As organisations become more focused on digitisation for the ability to grow and innovate so an edge over competitors can be obtained. Processes are being continually refined and improved for the strategic initiatives to be executed. Hence aligning business and organisational goals to the projects to achieve this is paramount.

At the helm to achieve these changes is the project manager, assisting in guiding the organisations success with innovation, growth and differentiation. Placing emphasis on project management competency.

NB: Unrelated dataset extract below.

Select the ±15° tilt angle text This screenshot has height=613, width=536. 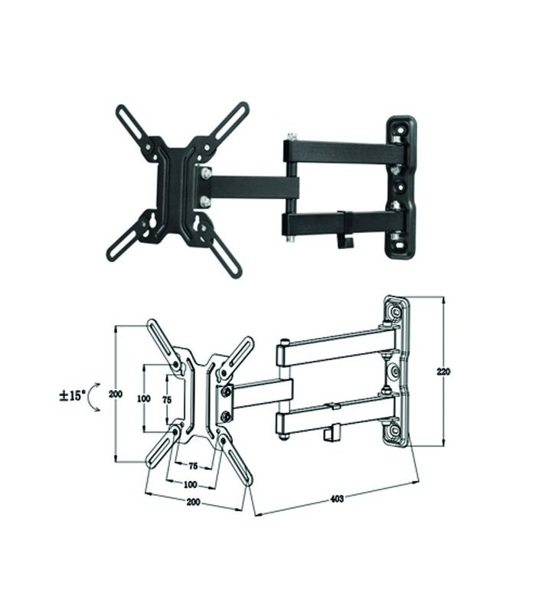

Recent research suggests that interpersonal and intrapersonal skills “emotional intelligence (EI)” play a more important role than cognitive intelligence, particularly in determining personal success and engagement of people in the workplace. The following Personal competencies form a basis for predicting a person’s EI (Emotional Intelligence) potential:

  • Identifying emotions
  • Evaluating how others feel
  • Controlling one’s own emotions
  • Perceiving how others feel
  • Using emotions to facilitate social communication
  • Relating to others

It can become frustrating and difficult to understand how team members feel about their work and roles on projects. Engaging team members socially can be a challenge and emotionally demanding for project managers, the truth is that many project managers struggle with the social and emotional dimensions of managing the human component of projects. Failure to recognize and improve upon emotional intelligence shortcomings dramatically increases the risk of a project manager failing in their career.

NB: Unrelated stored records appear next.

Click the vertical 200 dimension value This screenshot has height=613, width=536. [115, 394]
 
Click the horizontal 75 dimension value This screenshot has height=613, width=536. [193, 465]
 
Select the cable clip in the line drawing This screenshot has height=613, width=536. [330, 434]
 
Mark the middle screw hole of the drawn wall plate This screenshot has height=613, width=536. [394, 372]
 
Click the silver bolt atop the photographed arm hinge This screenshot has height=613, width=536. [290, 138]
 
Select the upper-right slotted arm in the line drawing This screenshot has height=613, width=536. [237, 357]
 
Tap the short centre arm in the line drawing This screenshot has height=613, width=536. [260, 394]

Signs that emotional intelligence is at risk and needs honing, include:

  • Lack of empathy for others
  • Inability to control ones temper or emotions
  • Refusing to acknowledge others’ points of view
  • Transferring blame and the inability to take responsibility for actions

Conversely, the following are a few signs of having high emotional intelligence:

The Project Manager:

  • Are very curious
  • Have exemplary leadership skills
  • Are in tune with their own strengths and weaknesses.
  • Make helping others a priority
  • Are adept at understanding facial cues and expressions.
  • Are an excellent judge of character

Regardless of where the project manager falls on the Emotional intelligence spectrum, there’s good news. There are many options and resources available for working to increase Emotional Intelligence.

Once it is understood where in the EI spectrum the project manager is located, there is an opportunity to hone Leadership style around areas that may need attention.

An Emotionally Intelligent Leadership style will allow not only to make assignments based on the unique personalities, goals, and backgrounds of team members possess, but to understand, connect and communicate on new levels.

This progression will foster professional growth, trust and understanding and greatly enhance interpersonal success and engagement while mitigating the risk of becoming a mundane project manager.